O relatório de julho de 2026 do AFHI11 mostra um mês de resultado forte e algumas mudanças relevantes na estratégia. O lucro em regime de caixa foi de R$6,06 milhões, ou R$1,15 por cota, o melhor resultado mensal da série exibida (junho foi R$1,09), impulsionado por ganhos com negociação de CRIs no mercado secundário, que saltaram para R$471,7 mil na DRE contra cerca de R$128 mil em junho, incluindo um ganho de aproximadamente R$0,08 por cota com o fechamento do trade no CRI Bem Brasil. A cota patrimonial subiu de R$94,67 para R$95,21 por marcação a mercado, revertendo a queda do mês anterior.
Apesar do resultado maior, a gestão optou por distribuir R$1,00 por cota, abaixo dos R$1,03 pagos nos meses anteriores, elevando a reserva acumulada para R$0,51 por cota (a maior em um ano). O gestor explica que isso faz parte da estratégia de linearização dos dividendos, diante do IPCA fraco de junho (0,16%) e julho (0,07%), que reduzirá a receita de correção monetária da carteira nos próximos dois meses por causa da defasagem de dois meses na remuneração dos CRIs; a reserva e o saldo de correção acumulado servirão para sustentar o patamar atual de rendimentos. O dividend yield mensal foi de 1,06%, equivalente a 12,84% ao ano (16,12% bruto com gross-up).
No capítulo de movimentações, a gestão reforçou exposição em CRIs IPCA+ acima da taxa média da carteira: comprou mais RBVA GPA 346ª (R$5,0 milhões a IPCA+9,83%) e vendeu a série 345ª (R$4,99 milhões a IPCA+9,53%), capturando cerca de 30 pontos-base no trade; também ampliou posições em Galleria Bank VII (R$5,0 milhões a IPCA+9,75%), Grupo Mateus (R$880 mil a IPCA+11,25%, elevando a taxa média da posição de IPCA+8,79% para 8,99%), Assaí GIC (IPCA+10,83%), GARE Atacadão e CashMe.

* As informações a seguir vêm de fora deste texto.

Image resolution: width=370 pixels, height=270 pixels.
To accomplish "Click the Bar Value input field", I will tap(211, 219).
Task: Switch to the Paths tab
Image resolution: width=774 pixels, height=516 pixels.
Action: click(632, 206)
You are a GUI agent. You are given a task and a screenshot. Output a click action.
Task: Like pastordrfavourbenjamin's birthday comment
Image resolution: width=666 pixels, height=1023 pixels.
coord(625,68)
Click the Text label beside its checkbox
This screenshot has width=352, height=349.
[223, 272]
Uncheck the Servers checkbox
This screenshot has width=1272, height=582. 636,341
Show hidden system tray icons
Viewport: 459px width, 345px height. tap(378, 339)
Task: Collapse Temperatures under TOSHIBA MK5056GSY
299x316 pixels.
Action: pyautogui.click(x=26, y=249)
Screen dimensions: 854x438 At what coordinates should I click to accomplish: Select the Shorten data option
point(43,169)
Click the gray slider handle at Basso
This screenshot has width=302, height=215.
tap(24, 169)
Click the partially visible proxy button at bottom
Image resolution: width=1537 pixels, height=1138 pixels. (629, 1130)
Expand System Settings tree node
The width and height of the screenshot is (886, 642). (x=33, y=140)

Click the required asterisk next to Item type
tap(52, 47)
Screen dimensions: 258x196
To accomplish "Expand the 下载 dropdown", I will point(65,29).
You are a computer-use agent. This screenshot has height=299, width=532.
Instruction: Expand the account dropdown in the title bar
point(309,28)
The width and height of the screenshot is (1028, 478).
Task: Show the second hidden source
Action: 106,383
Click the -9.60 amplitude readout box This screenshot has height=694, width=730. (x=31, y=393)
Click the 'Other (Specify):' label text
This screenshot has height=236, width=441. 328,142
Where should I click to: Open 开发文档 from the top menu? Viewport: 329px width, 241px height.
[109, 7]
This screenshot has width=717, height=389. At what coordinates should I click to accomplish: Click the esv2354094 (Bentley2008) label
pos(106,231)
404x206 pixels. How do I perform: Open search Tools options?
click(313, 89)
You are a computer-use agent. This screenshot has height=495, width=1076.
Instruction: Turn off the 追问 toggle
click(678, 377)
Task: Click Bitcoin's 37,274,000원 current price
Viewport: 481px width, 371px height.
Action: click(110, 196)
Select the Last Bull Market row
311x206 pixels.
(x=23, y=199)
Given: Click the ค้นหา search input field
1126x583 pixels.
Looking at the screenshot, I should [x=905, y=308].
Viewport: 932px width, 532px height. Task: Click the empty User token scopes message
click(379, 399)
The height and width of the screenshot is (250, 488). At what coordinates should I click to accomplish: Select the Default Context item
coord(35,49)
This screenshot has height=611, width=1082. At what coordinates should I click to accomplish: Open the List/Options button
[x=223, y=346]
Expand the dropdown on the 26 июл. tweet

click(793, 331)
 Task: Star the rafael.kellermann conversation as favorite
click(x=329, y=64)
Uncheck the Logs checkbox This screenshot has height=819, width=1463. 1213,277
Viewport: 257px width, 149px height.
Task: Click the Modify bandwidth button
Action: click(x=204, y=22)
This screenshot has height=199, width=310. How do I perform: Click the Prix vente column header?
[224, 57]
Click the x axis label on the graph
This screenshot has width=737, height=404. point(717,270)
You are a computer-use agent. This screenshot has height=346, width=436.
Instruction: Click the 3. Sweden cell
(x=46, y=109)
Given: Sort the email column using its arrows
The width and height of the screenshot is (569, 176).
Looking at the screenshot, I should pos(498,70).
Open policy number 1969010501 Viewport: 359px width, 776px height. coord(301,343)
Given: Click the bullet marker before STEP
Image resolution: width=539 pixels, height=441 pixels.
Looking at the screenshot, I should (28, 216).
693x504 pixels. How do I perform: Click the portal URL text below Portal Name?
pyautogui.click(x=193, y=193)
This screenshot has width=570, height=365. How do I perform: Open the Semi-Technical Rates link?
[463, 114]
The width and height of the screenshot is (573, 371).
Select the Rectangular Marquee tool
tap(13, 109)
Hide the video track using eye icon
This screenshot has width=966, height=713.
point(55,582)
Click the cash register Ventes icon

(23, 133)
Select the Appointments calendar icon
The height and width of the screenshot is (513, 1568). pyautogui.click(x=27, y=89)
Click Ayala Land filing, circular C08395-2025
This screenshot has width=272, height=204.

Novidade relevante na estrutura de caixa: o fundo aplicou R$32,1 milhões em operações compromissadas remuneradas a 89% do CDI, representando 6,33% da carteira, porque parte do caixa está destinada a uma nova operação primária indexada ao IPCA+ em estruturação, com liquidação prevista até o fim de setembro. Com isso, o caixa livre caiu de 9,69% para 4,25% da carteira e a alocação em IPCA+ subiu para 70,88%.
Outro evento importante é o pré-pagamento integral do CRI São Carlos em agosto, com impacto positivo de cerca de R$0,07 por cota via multa da amortização antecipada e compressão de taxa (emissão a CDI+1,09% versus aquisição a CDI+2,30%); a TIR anualizada da operação foi de 18,73%. A posição saiu da carteira. Vale notar também que o devedor do CRI antes identificado como Muffato aparece agora como JRM no relatório, com o mesmo código e emissora (Artesanal). Todas as operações seguem adimplentes.
Do lado de mercado, a cota fechou julho a R$94,40 (queda de 1,67% no mês) e chegou a R$93,90 na data do anúncio do rendimento, ficando abaixo da cota patrimonial, inverting a relação do mês anterior. O volume mensal subiu 15,18%, para R$15,46 milhões. Houve um leve recuo no número de cotistas (38.727, menos 0,12%) após a captação da 8ª emissão concluída em junho, que elevou o total de cotas para 5,29 milhões e o patrimônio líquido para R$503,5 milhões. O relatório traz ainda novidades de comunicação: página de destaque na mídia com estudo da Brick360 apontando retorno de 95,2% em cinco anos contra 36,3% do IFIX, e o destaque das oito ofertas realizadas sem custo para o cotista, mantendo o compromisso de não emitir abaixo do valor patrimonial.